*** Data listing ***

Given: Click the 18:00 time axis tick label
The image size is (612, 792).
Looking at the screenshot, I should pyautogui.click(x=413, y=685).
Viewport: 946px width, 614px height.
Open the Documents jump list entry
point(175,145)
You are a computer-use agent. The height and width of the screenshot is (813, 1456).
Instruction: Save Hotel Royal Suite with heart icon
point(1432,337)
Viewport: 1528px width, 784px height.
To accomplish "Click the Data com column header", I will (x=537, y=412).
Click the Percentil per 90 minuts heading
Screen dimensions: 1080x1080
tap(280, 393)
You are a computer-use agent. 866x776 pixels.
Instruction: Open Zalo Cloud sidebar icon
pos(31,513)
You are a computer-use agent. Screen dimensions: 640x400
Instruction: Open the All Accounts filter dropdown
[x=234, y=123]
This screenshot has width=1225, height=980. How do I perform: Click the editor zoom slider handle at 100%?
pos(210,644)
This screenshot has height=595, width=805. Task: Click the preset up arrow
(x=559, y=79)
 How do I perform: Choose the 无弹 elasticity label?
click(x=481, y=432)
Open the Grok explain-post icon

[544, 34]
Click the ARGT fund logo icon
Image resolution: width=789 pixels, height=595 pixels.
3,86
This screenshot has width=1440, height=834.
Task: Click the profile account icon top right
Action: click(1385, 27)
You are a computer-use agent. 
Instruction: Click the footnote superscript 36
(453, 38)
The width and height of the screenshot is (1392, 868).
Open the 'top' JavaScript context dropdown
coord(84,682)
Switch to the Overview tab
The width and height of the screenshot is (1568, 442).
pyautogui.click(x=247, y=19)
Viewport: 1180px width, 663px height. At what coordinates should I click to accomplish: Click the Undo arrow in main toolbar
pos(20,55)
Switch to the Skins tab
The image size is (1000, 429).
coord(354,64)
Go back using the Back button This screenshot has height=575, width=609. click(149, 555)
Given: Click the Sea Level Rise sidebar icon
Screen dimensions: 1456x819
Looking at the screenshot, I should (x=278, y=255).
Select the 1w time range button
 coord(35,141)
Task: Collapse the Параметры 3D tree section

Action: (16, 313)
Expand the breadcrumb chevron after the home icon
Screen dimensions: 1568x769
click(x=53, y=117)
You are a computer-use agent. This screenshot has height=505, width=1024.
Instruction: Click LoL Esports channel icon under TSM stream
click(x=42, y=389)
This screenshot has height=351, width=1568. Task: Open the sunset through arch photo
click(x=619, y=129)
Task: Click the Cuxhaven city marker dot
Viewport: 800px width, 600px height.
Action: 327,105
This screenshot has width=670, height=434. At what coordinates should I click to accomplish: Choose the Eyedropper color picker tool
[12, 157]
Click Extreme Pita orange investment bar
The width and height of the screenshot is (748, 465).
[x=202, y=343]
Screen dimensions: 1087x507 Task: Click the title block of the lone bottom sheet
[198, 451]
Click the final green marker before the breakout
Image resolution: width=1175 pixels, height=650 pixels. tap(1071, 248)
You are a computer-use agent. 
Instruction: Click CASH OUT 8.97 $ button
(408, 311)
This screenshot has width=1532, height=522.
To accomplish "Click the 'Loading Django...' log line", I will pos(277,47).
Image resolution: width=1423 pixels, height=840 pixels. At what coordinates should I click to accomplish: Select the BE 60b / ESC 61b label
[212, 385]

*** End of Data listing ***

■ The task: Return every record above. Copy each one exactly.

■ Output below:
Given: Click the 18:00 time axis tick label
The image size is (612, 792).
Looking at the screenshot, I should pyautogui.click(x=413, y=685).
Viewport: 946px width, 614px height.
Open the Documents jump list entry
point(175,145)
You are a computer-use agent. The height and width of the screenshot is (813, 1456).
Instruction: Save Hotel Royal Suite with heart icon
point(1432,337)
Viewport: 1528px width, 784px height.
To accomplish "Click the Data com column header", I will (x=537, y=412).
Click the Percentil per 90 minuts heading
Screen dimensions: 1080x1080
tap(280, 393)
You are a computer-use agent. 866x776 pixels.
Instruction: Open Zalo Cloud sidebar icon
pos(31,513)
You are a computer-use agent. Screen dimensions: 640x400
Instruction: Open the All Accounts filter dropdown
[x=234, y=123]
This screenshot has width=1225, height=980. How do I perform: Click the editor zoom slider handle at 100%?
pos(210,644)
This screenshot has height=595, width=805. Task: Click the preset up arrow
(x=559, y=79)
 How do I perform: Choose the 无弹 elasticity label?
click(x=481, y=432)
Open the Grok explain-post icon

[544, 34]
Click the ARGT fund logo icon
Image resolution: width=789 pixels, height=595 pixels.
3,86
This screenshot has width=1440, height=834.
Task: Click the profile account icon top right
Action: click(1385, 27)
You are a computer-use agent. 
Instruction: Click the footnote superscript 36
(453, 38)
The width and height of the screenshot is (1392, 868).
Open the 'top' JavaScript context dropdown
coord(84,682)
Switch to the Overview tab
The width and height of the screenshot is (1568, 442).
pyautogui.click(x=247, y=19)
Viewport: 1180px width, 663px height. At what coordinates should I click to accomplish: Click the Undo arrow in main toolbar
pos(20,55)
Switch to the Skins tab
The image size is (1000, 429).
coord(354,64)
Go back using the Back button This screenshot has height=575, width=609. click(149, 555)
Given: Click the Sea Level Rise sidebar icon
Screen dimensions: 1456x819
Looking at the screenshot, I should (x=278, y=255).
Select the 1w time range button
 coord(35,141)
Task: Collapse the Параметры 3D tree section

Action: (16, 313)
Expand the breadcrumb chevron after the home icon
Screen dimensions: 1568x769
click(x=53, y=117)
You are a computer-use agent. This screenshot has height=505, width=1024.
Instruction: Click LoL Esports channel icon under TSM stream
click(x=42, y=389)
This screenshot has height=351, width=1568. Task: Open the sunset through arch photo
click(x=619, y=129)
Task: Click the Cuxhaven city marker dot
Viewport: 800px width, 600px height.
Action: 327,105
This screenshot has width=670, height=434. At what coordinates should I click to accomplish: Choose the Eyedropper color picker tool
[12, 157]
Click Extreme Pita orange investment bar
The width and height of the screenshot is (748, 465).
[x=202, y=343]
Screen dimensions: 1087x507 Task: Click the title block of the lone bottom sheet
[198, 451]
Click the final green marker before the breakout
Image resolution: width=1175 pixels, height=650 pixels. tap(1071, 248)
You are a computer-use agent. 
Instruction: Click CASH OUT 8.97 $ button
(408, 311)
This screenshot has width=1532, height=522.
To accomplish "Click the 'Loading Django...' log line", I will pos(277,47).
Image resolution: width=1423 pixels, height=840 pixels. At what coordinates should I click to accomplish: Select the BE 60b / ESC 61b label
[212, 385]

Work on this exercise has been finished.